# START OF MATERIAL
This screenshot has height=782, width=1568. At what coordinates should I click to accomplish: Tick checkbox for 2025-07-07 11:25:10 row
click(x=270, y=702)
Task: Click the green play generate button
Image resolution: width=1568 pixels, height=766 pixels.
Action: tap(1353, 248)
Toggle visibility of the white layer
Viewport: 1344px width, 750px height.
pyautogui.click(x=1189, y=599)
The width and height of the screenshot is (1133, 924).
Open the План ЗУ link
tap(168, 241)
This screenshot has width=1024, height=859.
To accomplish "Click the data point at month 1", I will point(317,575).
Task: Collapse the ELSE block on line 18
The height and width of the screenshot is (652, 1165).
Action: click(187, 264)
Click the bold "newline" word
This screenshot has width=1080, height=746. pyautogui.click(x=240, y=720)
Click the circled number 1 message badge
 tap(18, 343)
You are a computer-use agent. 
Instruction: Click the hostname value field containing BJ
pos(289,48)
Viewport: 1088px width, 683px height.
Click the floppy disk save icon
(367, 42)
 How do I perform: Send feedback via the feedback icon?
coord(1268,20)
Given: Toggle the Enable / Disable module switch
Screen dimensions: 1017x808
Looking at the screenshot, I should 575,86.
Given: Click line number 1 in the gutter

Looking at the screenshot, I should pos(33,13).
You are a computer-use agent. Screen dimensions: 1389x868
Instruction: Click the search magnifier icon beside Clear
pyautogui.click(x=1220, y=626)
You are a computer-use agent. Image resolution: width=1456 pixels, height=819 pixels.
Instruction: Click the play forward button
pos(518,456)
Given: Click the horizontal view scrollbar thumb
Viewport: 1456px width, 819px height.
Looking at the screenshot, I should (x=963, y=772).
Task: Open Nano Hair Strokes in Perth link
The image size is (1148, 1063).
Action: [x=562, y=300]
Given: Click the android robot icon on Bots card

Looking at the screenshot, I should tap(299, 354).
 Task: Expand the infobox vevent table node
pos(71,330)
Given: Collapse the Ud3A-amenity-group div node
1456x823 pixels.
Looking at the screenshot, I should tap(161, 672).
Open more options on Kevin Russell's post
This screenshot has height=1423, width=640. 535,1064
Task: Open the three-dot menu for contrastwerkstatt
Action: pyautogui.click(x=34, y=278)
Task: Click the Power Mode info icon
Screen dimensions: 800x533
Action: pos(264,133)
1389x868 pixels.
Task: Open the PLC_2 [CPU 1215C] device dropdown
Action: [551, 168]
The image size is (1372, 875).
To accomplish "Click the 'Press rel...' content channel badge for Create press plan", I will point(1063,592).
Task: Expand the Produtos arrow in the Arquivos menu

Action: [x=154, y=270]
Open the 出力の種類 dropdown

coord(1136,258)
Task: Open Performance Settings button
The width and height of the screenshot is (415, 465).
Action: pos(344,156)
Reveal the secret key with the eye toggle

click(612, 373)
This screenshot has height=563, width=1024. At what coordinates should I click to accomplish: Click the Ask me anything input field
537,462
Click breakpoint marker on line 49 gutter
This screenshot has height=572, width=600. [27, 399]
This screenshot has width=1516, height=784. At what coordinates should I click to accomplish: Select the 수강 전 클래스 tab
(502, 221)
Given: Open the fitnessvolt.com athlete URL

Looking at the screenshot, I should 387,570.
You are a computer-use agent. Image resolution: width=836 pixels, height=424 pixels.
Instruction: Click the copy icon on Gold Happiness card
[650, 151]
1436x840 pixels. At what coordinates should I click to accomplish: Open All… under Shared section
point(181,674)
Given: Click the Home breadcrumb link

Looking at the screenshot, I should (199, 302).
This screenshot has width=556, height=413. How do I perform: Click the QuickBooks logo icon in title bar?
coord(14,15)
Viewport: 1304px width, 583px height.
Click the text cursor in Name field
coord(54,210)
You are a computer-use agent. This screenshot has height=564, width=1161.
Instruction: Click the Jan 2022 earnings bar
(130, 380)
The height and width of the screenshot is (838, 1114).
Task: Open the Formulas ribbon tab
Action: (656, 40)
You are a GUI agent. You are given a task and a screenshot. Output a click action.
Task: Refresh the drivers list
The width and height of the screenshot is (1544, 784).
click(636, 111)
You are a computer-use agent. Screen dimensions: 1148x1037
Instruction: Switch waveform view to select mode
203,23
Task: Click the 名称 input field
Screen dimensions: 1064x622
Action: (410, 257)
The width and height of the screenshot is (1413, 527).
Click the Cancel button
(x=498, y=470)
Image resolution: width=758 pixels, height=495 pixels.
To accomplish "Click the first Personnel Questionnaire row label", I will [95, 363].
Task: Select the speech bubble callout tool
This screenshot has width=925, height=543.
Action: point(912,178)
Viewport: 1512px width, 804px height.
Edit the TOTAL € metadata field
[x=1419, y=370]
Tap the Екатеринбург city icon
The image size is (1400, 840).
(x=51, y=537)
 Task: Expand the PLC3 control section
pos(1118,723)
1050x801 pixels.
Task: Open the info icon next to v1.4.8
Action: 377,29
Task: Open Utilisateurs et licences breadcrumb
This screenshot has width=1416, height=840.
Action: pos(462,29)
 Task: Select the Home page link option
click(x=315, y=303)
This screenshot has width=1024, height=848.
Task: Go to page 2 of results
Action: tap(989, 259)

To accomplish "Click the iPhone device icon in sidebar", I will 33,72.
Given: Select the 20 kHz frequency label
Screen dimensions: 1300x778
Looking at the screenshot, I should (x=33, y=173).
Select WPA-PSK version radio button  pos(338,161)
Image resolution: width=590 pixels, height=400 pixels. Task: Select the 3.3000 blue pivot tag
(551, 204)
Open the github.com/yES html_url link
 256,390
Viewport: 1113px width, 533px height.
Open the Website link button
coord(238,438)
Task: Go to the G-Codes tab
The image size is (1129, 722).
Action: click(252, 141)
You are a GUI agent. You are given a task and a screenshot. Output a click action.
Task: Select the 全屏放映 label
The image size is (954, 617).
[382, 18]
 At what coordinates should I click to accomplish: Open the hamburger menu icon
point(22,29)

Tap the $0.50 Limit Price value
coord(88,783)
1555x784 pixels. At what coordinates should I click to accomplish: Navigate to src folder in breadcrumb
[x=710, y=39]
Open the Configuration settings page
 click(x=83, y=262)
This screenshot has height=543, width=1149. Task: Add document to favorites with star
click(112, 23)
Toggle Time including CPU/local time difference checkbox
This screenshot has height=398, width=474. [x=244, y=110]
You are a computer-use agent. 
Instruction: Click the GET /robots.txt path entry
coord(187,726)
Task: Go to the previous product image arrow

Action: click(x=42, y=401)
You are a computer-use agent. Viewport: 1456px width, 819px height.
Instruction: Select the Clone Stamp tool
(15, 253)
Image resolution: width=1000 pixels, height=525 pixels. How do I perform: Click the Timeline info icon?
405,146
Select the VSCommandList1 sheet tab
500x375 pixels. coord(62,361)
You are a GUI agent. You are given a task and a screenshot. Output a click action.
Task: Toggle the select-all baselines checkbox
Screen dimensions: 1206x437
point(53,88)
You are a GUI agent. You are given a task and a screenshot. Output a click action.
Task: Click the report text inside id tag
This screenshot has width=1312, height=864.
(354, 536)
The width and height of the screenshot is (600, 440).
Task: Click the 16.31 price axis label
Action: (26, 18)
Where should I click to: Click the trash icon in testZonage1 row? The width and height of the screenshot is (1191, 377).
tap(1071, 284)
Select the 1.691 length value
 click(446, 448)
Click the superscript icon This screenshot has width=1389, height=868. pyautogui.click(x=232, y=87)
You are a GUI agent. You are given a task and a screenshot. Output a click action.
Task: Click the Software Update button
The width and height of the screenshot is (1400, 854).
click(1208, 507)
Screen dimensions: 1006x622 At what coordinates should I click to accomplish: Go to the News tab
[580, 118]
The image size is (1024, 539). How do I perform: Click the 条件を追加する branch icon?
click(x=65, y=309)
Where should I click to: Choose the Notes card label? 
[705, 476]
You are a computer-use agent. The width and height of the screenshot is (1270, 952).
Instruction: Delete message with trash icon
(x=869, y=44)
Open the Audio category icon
# END OF MATERIAL
#### WHAT YOU SHOULD DO:
Swap "hamburger" for "navigation" and rewrite everything from the line containing "Viewport: 1113px width, 533px height." down to the line containing "click(112, 23)". Leave every other word in those lines as it is.

#### THE OUTPUT:
Viewport: 1113px width, 533px height.
Open the Website link button
coord(238,438)
Task: Go to the G-Codes tab
The image size is (1129, 722).
Action: click(252, 141)
You are a GUI agent. You are given a task and a screenshot. Output a click action.
Task: Select the 全屏放映 label
The image size is (954, 617).
[382, 18]
 At what coordinates should I click to accomplish: Open the navigation menu icon
point(22,29)

Tap the $0.50 Limit Price value
coord(88,783)
1555x784 pixels. At what coordinates should I click to accomplish: Navigate to src folder in breadcrumb
[x=710, y=39]
Open the Configuration settings page
 click(x=83, y=262)
This screenshot has height=543, width=1149. Task: Add document to favorites with star
click(112, 23)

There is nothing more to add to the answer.